— START OF Dataset records —

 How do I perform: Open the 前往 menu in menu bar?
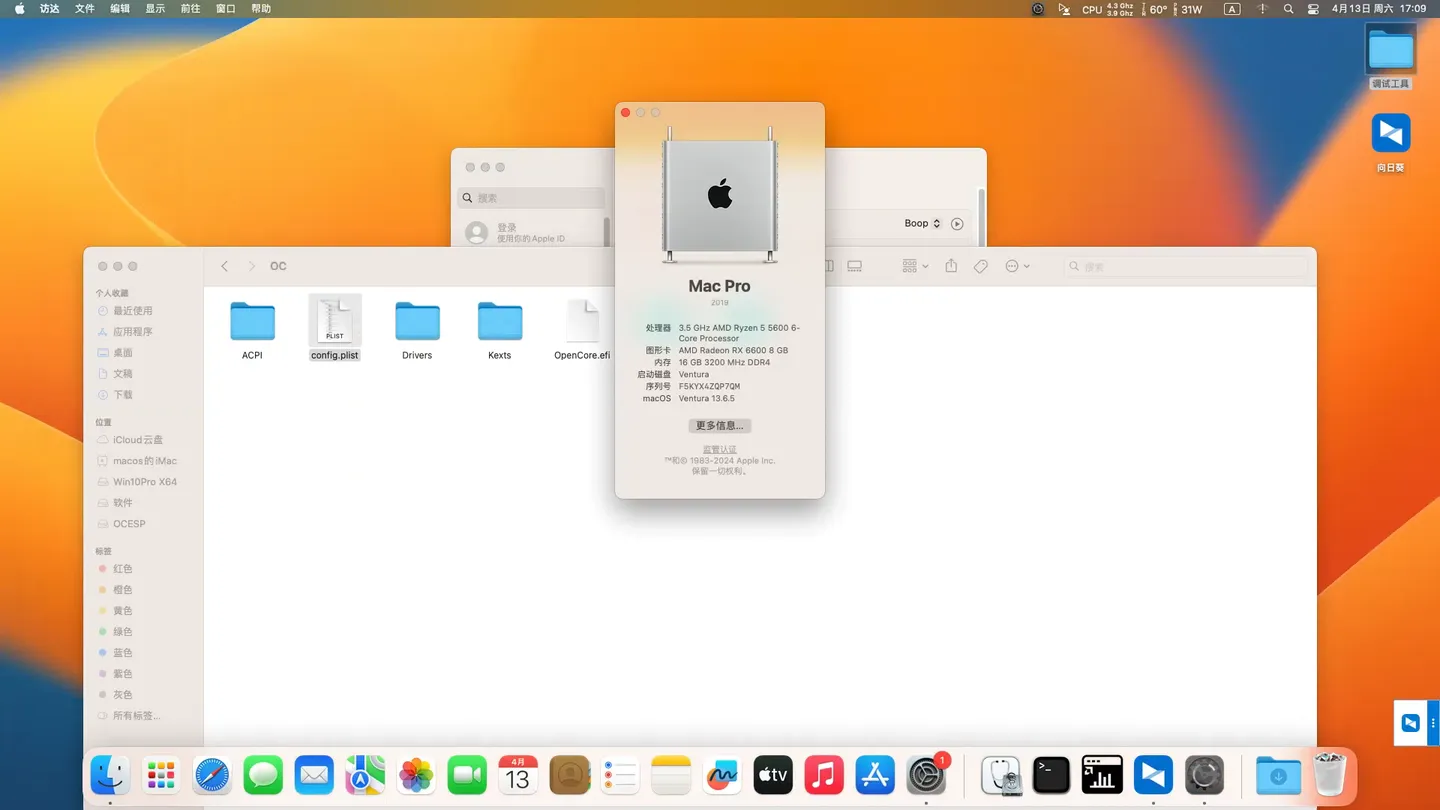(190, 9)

— END OF Dataset records —
— START OF Dataset records —

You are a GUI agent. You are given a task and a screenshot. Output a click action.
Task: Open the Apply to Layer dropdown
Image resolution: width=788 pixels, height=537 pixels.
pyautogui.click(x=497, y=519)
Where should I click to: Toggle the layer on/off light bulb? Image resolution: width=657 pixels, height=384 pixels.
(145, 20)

— END OF Dataset records —

Stated goal:
Return each line of the material that contains the string "height", matching case exactly.

Completed exercise:
Image resolution: width=788 pixels, height=537 pixels.
Where should I click to: Toggle the layer on/off light bulb? Image resolution: width=657 pixels, height=384 pixels.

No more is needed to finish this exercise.